Posted: Jan 28 2005, 10:04 AM by Conrad | with no comments
Filed under:
MPS: Provisioning Client Event Log Errors (4608)

During normal MPS/MPF operations, you may see the following Entry in the Event Log:

Event ID: 4608
Source: Provisioning Client

A failure occurred while connecting to the configuration database. Previously cached configuration settings will be used.

Connection String = 'server='sql01';database='MPFConfig''.

SQL server reported errors:
Login failed for user 'MYCOMPANY\IIS01$'.

For more information, see Help and Support Center at

This is a very common issue.  There is no need to worry or take action on this error.

The MPF Client gets information on available MPF Engines and setting by connecting to the MPFConfig Database (this is stored in a registry key).  Peridodically (not sure of what the time frame is), the MPF Client will try to refesh the data in it's registry (this is a duplicate of what's in the MPFConfig database) with the data in the MPFConfig Database.  If the user submitting the request doesn't have the appropriate rights to connect to the MPFConfig database, then this error will be written to the Event Log and the request will continue to be processed based on the data already in the Registry (which includes information on MPF Engines).

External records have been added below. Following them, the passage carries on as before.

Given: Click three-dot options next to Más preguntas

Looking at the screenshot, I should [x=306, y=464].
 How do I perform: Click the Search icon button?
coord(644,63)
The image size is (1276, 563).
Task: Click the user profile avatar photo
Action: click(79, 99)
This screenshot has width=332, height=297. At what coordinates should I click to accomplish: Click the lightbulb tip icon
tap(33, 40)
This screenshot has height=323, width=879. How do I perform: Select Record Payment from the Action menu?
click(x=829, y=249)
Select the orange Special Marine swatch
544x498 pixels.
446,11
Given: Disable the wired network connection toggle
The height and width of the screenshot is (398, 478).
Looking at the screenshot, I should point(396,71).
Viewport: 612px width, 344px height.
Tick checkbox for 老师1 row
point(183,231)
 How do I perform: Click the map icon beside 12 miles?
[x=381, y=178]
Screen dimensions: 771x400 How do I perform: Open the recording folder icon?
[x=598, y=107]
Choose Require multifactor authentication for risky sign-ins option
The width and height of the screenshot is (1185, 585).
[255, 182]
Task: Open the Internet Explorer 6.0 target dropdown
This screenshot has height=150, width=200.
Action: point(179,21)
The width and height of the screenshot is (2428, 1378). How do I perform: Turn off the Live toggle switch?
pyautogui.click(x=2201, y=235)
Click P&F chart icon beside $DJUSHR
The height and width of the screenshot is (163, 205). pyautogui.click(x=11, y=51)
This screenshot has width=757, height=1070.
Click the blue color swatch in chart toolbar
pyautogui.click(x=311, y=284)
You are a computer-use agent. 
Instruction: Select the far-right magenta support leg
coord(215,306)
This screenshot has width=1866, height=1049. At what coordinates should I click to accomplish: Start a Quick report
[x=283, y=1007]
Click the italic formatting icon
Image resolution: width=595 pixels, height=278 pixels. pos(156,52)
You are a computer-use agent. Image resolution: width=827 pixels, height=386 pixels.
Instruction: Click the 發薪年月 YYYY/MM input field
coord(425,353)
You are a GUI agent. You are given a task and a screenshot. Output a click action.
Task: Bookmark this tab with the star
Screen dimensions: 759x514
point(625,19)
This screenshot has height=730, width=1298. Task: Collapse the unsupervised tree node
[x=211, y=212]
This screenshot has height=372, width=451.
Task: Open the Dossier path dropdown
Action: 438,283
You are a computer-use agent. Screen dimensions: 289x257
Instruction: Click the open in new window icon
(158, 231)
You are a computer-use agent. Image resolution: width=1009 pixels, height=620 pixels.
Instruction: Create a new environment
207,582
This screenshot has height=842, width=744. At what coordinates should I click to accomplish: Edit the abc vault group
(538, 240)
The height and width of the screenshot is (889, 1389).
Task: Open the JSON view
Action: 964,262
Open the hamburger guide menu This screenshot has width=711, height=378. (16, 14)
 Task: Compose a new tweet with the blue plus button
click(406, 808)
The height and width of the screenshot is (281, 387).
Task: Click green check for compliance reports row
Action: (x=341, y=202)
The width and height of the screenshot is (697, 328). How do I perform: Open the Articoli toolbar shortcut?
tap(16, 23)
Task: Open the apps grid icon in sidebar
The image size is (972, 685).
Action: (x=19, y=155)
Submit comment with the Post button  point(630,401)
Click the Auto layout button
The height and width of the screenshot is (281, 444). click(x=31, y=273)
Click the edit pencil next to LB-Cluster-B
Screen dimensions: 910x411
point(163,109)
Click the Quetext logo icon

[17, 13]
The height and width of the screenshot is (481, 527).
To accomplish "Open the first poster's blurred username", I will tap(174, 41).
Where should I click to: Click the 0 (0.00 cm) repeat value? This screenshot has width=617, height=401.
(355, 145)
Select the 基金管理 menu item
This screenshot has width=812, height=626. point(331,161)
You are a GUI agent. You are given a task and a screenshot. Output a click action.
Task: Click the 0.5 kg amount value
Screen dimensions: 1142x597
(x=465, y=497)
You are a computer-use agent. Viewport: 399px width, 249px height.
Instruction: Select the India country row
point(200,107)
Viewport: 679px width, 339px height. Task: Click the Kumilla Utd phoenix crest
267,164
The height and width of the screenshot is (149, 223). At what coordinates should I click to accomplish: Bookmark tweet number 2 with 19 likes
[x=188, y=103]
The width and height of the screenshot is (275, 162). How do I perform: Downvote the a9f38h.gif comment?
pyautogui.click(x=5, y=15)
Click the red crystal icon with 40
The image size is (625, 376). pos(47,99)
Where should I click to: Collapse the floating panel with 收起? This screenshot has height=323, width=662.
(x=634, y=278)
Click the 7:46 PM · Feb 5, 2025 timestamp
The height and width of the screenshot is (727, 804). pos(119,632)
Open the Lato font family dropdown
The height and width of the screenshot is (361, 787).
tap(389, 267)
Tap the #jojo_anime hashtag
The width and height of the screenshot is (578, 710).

So in the above Event Log error example, the Active Directory Object "IIS01$", which is a Machine Account" was trying to access the MPFConfig database but failed because it doesn't have access.

So how DO you refresh the database table?  Well, you'd have to submit a request (any request will do) to MPF with a user account that has access to the MPFConfig database.

Posted: Jan 25 2005, 03:18 PM by Conrad | with no comments
Filed under:
Disable OMA via Hosted Exchange

In a post to the Hosted Exchange forum (, a user had the following issue:


One of my requirement is to create a plan that will disable the OMA and ActiveSync features. What I have done was to disable the OMA feature in the plan as follow:-

<featureDescription>Outlook Mobile Access</featureDescription>

After I have created the user with this plan, when I viewed the user properties in Active Directory Exchange Task - Mobile Services, it displays as follow:-

Outlook Mobile Access - Enabled
User Initiated Synchronization - Enabled
Up-to-date Notification - Disabled

When I try to access the user mailbox using my mobile device, I can access OMA and also run activeSync with the user account.

The disable OMA feature, seems like not functioning properly, and it only disable the "Up-to-date Notification".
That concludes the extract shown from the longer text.